=== EXTRACTED ENTRIES ===
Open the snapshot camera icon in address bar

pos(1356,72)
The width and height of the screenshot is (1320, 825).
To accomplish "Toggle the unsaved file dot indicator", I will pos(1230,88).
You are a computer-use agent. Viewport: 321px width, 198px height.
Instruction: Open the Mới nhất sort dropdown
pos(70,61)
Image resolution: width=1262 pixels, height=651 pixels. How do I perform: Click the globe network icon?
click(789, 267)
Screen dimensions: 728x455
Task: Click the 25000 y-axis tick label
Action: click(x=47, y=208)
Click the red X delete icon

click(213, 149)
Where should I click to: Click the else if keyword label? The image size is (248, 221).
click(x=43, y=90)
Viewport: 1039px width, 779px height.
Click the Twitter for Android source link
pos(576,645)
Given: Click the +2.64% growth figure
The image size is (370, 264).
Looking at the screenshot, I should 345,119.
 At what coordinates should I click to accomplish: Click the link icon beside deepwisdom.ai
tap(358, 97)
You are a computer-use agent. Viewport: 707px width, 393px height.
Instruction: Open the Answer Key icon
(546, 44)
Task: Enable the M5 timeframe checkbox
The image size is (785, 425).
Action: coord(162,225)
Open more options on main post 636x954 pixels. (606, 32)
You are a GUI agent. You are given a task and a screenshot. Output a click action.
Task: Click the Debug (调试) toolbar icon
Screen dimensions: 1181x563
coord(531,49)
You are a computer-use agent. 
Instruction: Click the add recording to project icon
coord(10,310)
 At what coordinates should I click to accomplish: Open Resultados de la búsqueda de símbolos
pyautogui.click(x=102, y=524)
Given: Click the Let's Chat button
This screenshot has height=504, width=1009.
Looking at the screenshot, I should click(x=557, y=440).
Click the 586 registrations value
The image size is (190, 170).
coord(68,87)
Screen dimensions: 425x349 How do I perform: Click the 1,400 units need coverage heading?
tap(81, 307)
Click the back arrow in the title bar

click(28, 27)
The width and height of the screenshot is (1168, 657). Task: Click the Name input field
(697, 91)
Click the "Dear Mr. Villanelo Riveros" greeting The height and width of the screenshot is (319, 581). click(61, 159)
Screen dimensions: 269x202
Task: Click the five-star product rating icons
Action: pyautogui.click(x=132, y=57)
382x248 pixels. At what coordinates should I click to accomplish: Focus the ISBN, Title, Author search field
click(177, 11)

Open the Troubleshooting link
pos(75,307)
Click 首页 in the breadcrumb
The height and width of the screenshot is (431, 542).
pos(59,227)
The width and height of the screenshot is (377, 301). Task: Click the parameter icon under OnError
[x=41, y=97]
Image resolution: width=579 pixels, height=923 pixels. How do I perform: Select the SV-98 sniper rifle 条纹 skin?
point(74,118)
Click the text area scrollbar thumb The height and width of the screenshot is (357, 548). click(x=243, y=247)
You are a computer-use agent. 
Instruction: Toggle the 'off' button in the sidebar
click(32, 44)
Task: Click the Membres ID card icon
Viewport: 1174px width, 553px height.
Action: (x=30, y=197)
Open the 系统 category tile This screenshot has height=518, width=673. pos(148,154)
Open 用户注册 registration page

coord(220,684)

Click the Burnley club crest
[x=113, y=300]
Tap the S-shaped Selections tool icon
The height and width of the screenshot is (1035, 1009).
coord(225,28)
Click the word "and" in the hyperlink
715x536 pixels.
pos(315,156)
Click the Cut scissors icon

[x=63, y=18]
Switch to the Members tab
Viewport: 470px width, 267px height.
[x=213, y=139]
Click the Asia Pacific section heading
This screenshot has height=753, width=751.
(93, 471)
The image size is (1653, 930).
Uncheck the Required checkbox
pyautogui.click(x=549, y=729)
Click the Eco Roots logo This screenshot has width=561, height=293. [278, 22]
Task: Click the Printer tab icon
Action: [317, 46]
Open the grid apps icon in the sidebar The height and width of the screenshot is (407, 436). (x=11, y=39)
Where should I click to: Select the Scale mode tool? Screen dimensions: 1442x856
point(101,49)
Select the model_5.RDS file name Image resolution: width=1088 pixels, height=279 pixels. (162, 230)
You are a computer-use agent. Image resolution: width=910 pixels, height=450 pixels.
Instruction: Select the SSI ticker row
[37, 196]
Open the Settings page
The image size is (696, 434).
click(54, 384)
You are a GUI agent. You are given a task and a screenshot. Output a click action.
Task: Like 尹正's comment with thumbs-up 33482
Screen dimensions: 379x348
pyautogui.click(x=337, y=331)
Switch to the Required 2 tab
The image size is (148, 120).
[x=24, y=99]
===
## TRY IT
Extract all the entries word for word.

## EXERCISE OUTPUT
Open the snapshot camera icon in address bar

pos(1356,72)
The width and height of the screenshot is (1320, 825).
To accomplish "Toggle the unsaved file dot indicator", I will pos(1230,88).
You are a computer-use agent. Viewport: 321px width, 198px height.
Instruction: Open the Mới nhất sort dropdown
pos(70,61)
Image resolution: width=1262 pixels, height=651 pixels. How do I perform: Click the globe network icon?
click(789, 267)
Screen dimensions: 728x455
Task: Click the 25000 y-axis tick label
Action: click(x=47, y=208)
Click the red X delete icon

click(213, 149)
Where should I click to: Click the else if keyword label? The image size is (248, 221).
click(x=43, y=90)
Viewport: 1039px width, 779px height.
Click the Twitter for Android source link
pos(576,645)
Given: Click the +2.64% growth figure
The image size is (370, 264).
Looking at the screenshot, I should 345,119.
 At what coordinates should I click to accomplish: Click the link icon beside deepwisdom.ai
tap(358, 97)
You are a computer-use agent. Viewport: 707px width, 393px height.
Instruction: Open the Answer Key icon
(546, 44)
Task: Enable the M5 timeframe checkbox
The image size is (785, 425).
Action: coord(162,225)
Open more options on main post 636x954 pixels. (606, 32)
You are a GUI agent. You are given a task and a screenshot. Output a click action.
Task: Click the Debug (调试) toolbar icon
Screen dimensions: 1181x563
coord(531,49)
You are a computer-use agent. 
Instruction: Click the add recording to project icon
coord(10,310)
 At what coordinates should I click to accomplish: Open Resultados de la búsqueda de símbolos
pyautogui.click(x=102, y=524)
Given: Click the Let's Chat button
This screenshot has height=504, width=1009.
Looking at the screenshot, I should click(x=557, y=440).
Click the 586 registrations value
The image size is (190, 170).
coord(68,87)
Screen dimensions: 425x349 How do I perform: Click the 1,400 units need coverage heading?
tap(81, 307)
Click the back arrow in the title bar

click(28, 27)
The width and height of the screenshot is (1168, 657). Task: Click the Name input field
(697, 91)
Click the "Dear Mr. Villanelo Riveros" greeting The height and width of the screenshot is (319, 581). click(61, 159)
Screen dimensions: 269x202
Task: Click the five-star product rating icons
Action: pyautogui.click(x=132, y=57)
382x248 pixels. At what coordinates should I click to accomplish: Focus the ISBN, Title, Author search field
click(177, 11)

Open the Troubleshooting link
pos(75,307)
Click 首页 in the breadcrumb
The height and width of the screenshot is (431, 542).
pos(59,227)
The width and height of the screenshot is (377, 301). Task: Click the parameter icon under OnError
[x=41, y=97]
Image resolution: width=579 pixels, height=923 pixels. How do I perform: Select the SV-98 sniper rifle 条纹 skin?
point(74,118)
Click the text area scrollbar thumb The height and width of the screenshot is (357, 548). click(x=243, y=247)
You are a computer-use agent. 
Instruction: Toggle the 'off' button in the sidebar
click(32, 44)
Task: Click the Membres ID card icon
Viewport: 1174px width, 553px height.
Action: (x=30, y=197)
Open the 系统 category tile This screenshot has height=518, width=673. pos(148,154)
Open 用户注册 registration page

coord(220,684)

Click the Burnley club crest
[x=113, y=300]
Tap the S-shaped Selections tool icon
The height and width of the screenshot is (1035, 1009).
coord(225,28)
Click the word "and" in the hyperlink
715x536 pixels.
pos(315,156)
Click the Cut scissors icon

[x=63, y=18]
Switch to the Members tab
Viewport: 470px width, 267px height.
[x=213, y=139]
Click the Asia Pacific section heading
This screenshot has height=753, width=751.
(93, 471)
The image size is (1653, 930).
Uncheck the Required checkbox
pyautogui.click(x=549, y=729)
Click the Eco Roots logo This screenshot has width=561, height=293. [278, 22]
Task: Click the Printer tab icon
Action: [317, 46]
Open the grid apps icon in the sidebar The height and width of the screenshot is (407, 436). (x=11, y=39)
Where should I click to: Select the Scale mode tool? Screen dimensions: 1442x856
point(101,49)
Select the model_5.RDS file name Image resolution: width=1088 pixels, height=279 pixels. (162, 230)
You are a computer-use agent. Image resolution: width=910 pixels, height=450 pixels.
Instruction: Select the SSI ticker row
[37, 196]
Open the Settings page
The image size is (696, 434).
click(54, 384)
You are a GUI agent. You are given a task and a screenshot. Output a click action.
Task: Like 尹正's comment with thumbs-up 33482
Screen dimensions: 379x348
pyautogui.click(x=337, y=331)
Switch to the Required 2 tab
The image size is (148, 120).
[x=24, y=99]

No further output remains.